It has been predicted for a while that newspapers will become irrelevant or redundant and that media companies will switch entirely to digital publications. The Independent in the UK has opted for a digital-only approach. The Guardian will perhaps follow soon. Stateside, many media companies and news websites have confined their presence to the digital space. They don’t have any newspaper circulation. Clearly, the rise of numeric press is unchecked and it could lead to the end of physical news.
The development, as in the growth of numeric press and the end of the physical news, is not a very pleasant story. The reality is much more concerning than most people would care to accept or acknowledge.
The biggest challenge with digital-only circulation is plagiarism, unaccounted for sources and information which will inevitably mean less accountability and that can easily make way for slanderous, misrepresented and motivated information being circulated as news. There are organizations already flourishing that simply rewrite the news being published by larger media houses. These organizations run or support apparent news sites or media websites but they are essentially writers and editors with little or no exposure in journalism and with absolutely no access to the source or the root of the news breaking online. Such rewrites are not just a threat to journalistic ethics and standards but also a threat to the kind of news we would be exposed to.
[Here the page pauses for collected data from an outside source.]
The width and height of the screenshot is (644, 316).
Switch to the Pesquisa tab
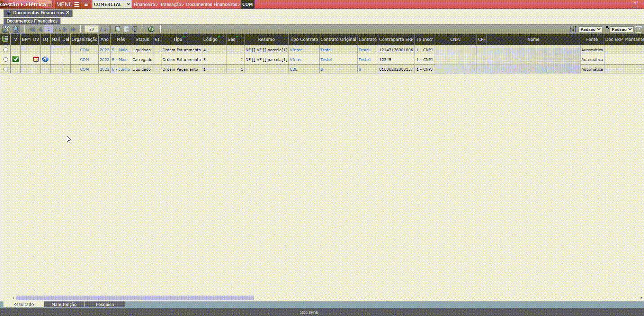[105, 304]
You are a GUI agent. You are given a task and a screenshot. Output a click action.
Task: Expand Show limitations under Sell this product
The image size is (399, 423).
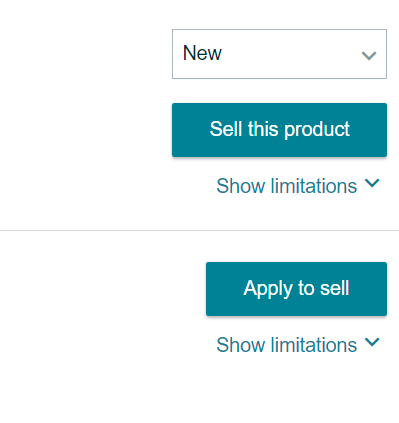point(298,186)
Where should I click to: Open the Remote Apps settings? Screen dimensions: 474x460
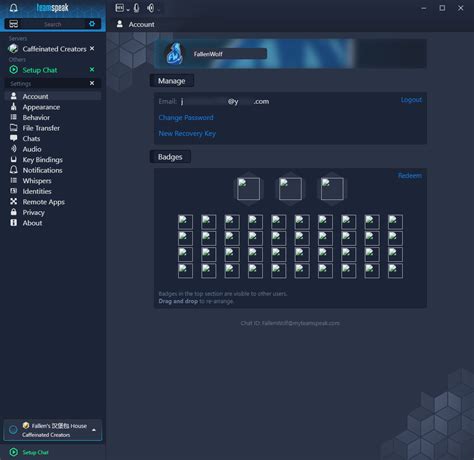click(43, 202)
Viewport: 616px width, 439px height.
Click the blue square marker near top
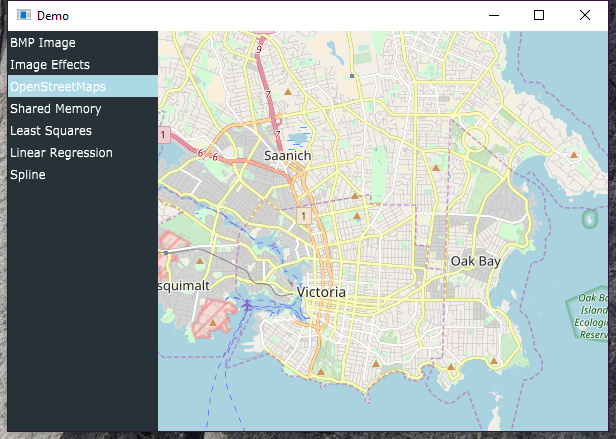pos(352,76)
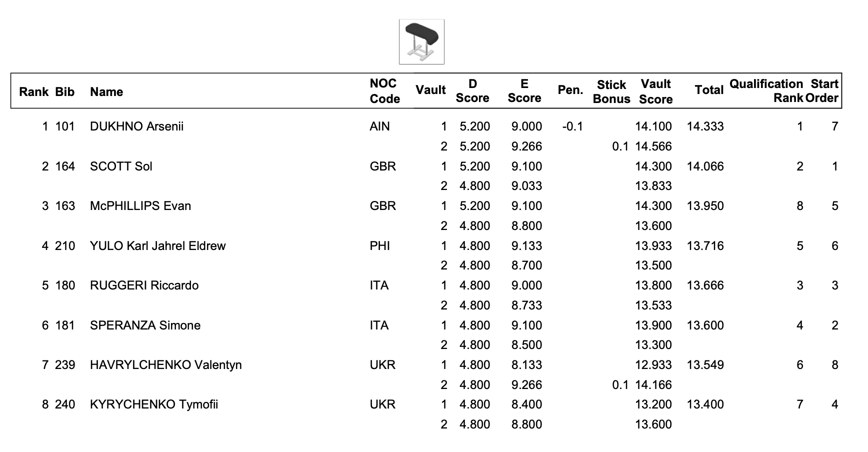Select gymnast name DUKHNO Arsenii
This screenshot has height=452, width=868.
point(137,127)
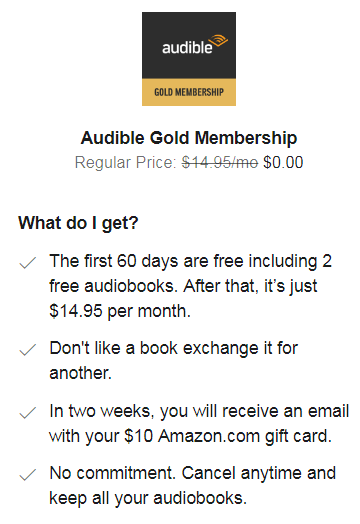Click the checkmark beside 60 days free

pyautogui.click(x=27, y=262)
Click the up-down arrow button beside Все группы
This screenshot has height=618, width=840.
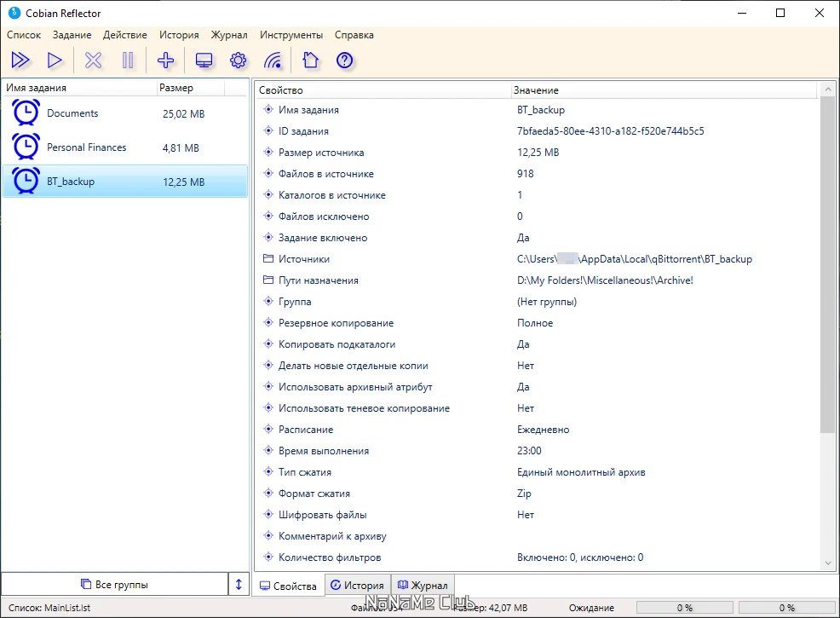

Do we want credible news from verified sources, vetted by an editor and crosschecked with concerned parties for the authenticity? Or, do we want just blatant representation or misreporting for the sake of more hits on a website?
The choice is simple. We have to choose reliability over doubt any given day. That may not happen with digital-only news organizations, especially if they don’t have journalists on the ground and if they are not the direct channels with the sources. For now, the fate of reliable news hangs in balance and is being threatened.